--- Given entries Enclosed Below ---
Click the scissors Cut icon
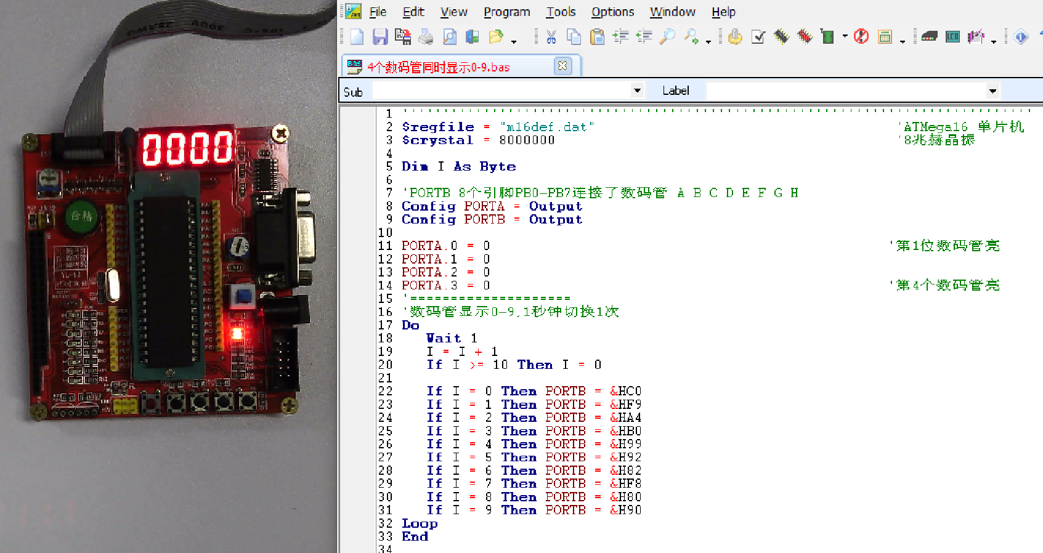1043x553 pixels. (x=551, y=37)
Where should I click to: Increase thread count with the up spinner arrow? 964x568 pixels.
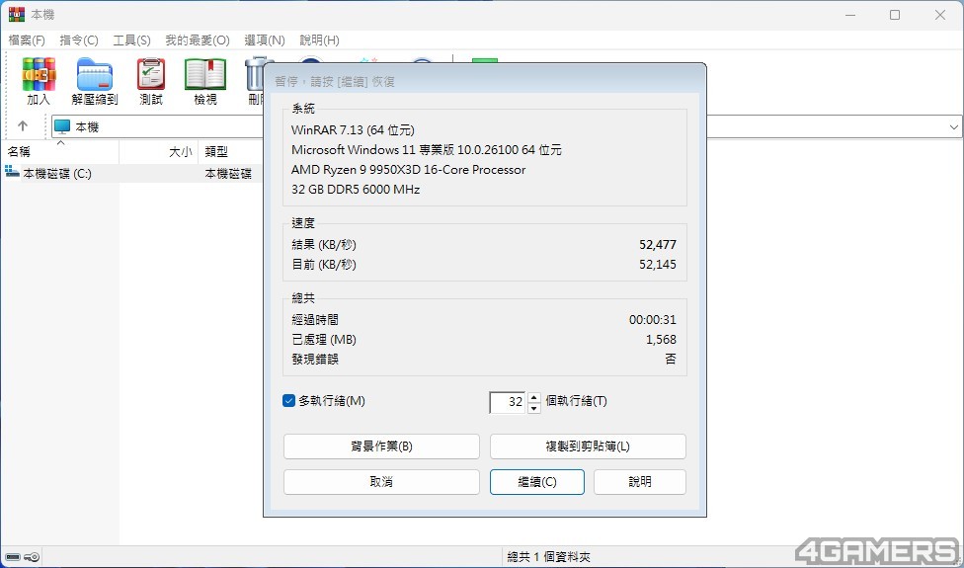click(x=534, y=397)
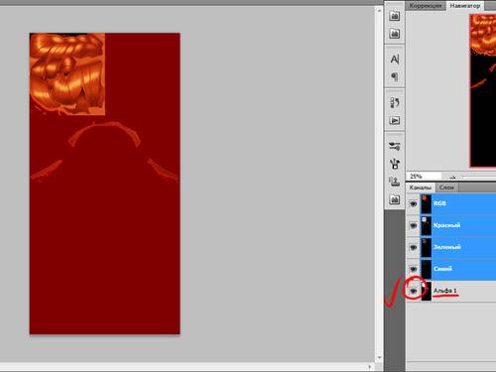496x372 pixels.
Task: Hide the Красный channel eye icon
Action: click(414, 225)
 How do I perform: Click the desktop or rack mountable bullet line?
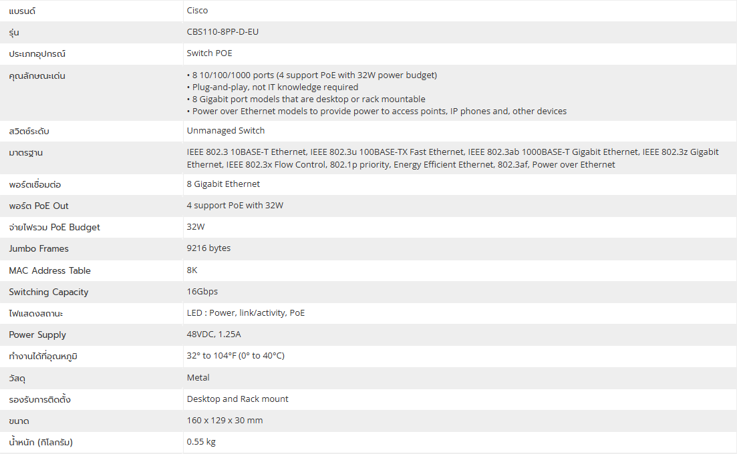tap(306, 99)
--- End of Enclosed Given entries ---
--- Given entries Enclosed Below ---
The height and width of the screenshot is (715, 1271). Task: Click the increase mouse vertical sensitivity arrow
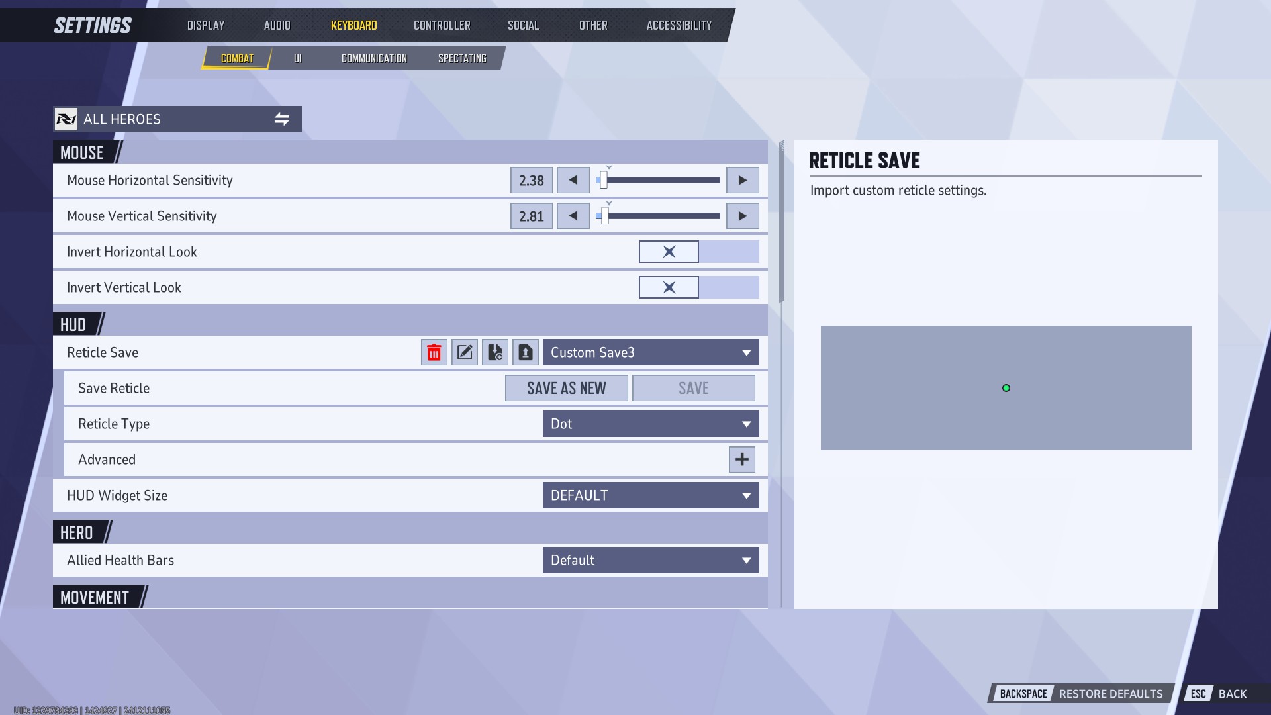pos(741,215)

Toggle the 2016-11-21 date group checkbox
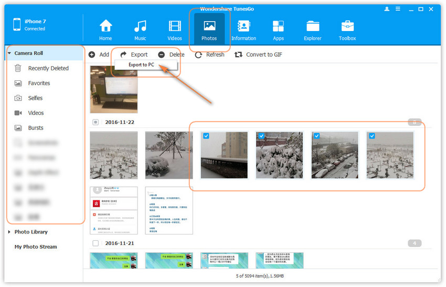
--- End of Enclosed Given entries ---
The data above holds the lines to copy: start at the one with "The height and", stop at the one with "Toggle the 2016-11-21 date group checkbox", include both, copy them exactly without pictures, and copy nothing else.

The height and width of the screenshot is (715, 1271). Task: Click the increase mouse vertical sensitivity arrow
pos(741,215)

Toggle the 2016-11-21 date group checkbox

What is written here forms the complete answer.